Saved data entries>
[Start of Attachment]
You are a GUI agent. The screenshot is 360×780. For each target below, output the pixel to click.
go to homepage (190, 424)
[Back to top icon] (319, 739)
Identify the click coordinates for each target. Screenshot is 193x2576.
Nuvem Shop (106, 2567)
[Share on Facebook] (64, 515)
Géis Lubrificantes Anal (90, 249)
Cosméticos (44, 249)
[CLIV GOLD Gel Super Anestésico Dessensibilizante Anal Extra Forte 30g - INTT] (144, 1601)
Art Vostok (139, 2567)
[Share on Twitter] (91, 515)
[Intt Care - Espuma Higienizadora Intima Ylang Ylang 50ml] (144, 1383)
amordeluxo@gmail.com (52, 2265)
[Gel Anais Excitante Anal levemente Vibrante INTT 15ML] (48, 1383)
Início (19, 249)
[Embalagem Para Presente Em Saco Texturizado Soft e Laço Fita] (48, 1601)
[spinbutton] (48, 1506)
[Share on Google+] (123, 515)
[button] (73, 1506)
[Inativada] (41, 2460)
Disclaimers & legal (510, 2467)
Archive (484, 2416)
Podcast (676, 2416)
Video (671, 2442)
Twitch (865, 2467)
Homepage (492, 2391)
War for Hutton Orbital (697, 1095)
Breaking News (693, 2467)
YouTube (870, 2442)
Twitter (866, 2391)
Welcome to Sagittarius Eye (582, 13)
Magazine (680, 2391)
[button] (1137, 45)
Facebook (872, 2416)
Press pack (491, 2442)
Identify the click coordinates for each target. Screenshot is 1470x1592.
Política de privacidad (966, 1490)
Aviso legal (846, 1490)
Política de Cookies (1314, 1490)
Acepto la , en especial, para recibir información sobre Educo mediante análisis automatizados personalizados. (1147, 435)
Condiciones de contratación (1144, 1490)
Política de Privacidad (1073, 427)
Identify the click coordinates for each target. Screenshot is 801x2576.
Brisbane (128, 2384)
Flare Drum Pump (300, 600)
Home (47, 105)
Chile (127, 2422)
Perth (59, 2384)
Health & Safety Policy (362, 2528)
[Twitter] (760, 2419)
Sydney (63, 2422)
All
[End of Attachment]
Beginning with the line that contains "Cosméticos (44, 249)", quote each line exactly through the last line of the entries above, and nothing beyond them.

Response>
Cosméticos (44, 249)
[CLIV GOLD Gel Super Anestésico Dessensibilizante Anal Extra Forte 30g - INTT] (144, 1601)
Art Vostok (139, 2567)
[Share on Twitter] (91, 515)
[Intt Care - Espuma Higienizadora Intima Ylang Ylang 50ml] (144, 1383)
amordeluxo@gmail.com (52, 2265)
[Gel Anais Excitante Anal levemente Vibrante INTT 15ML] (48, 1383)
Início (19, 249)
[Embalagem Para Presente Em Saco Texturizado Soft e Laço Fita] (48, 1601)
[spinbutton] (48, 1506)
[Share on Google+] (123, 515)
[button] (73, 1506)
[Inativada] (41, 2460)
Disclaimers & legal (510, 2467)
Archive (484, 2416)
Podcast (676, 2416)
Video (671, 2442)
Twitch (865, 2467)
Homepage (492, 2391)
War for Hutton Orbital (697, 1095)
Breaking News (693, 2467)
YouTube (870, 2442)
Twitter (866, 2391)
Welcome to Sagittarius Eye (582, 13)
Magazine (680, 2391)
[button] (1137, 45)
Facebook (872, 2416)
Press pack (491, 2442)
Identify the click coordinates for each target. Screenshot is 1470x1592.
Política de privacidad (966, 1490)
Aviso legal (846, 1490)
Política de Cookies (1314, 1490)
Acepto la , en especial, para recibir información sobre Educo mediante análisis automatizados personalizados. (1147, 435)
Condiciones de contratación (1144, 1490)
Política de Privacidad (1073, 427)
Identify the click coordinates for each target. Screenshot is 801x2576.
Brisbane (128, 2384)
Flare Drum Pump (300, 600)
Home (47, 105)
Chile (127, 2422)
Perth (59, 2384)
Health & Safety Policy (362, 2528)
[Twitter] (760, 2419)
Sydney (63, 2422)
All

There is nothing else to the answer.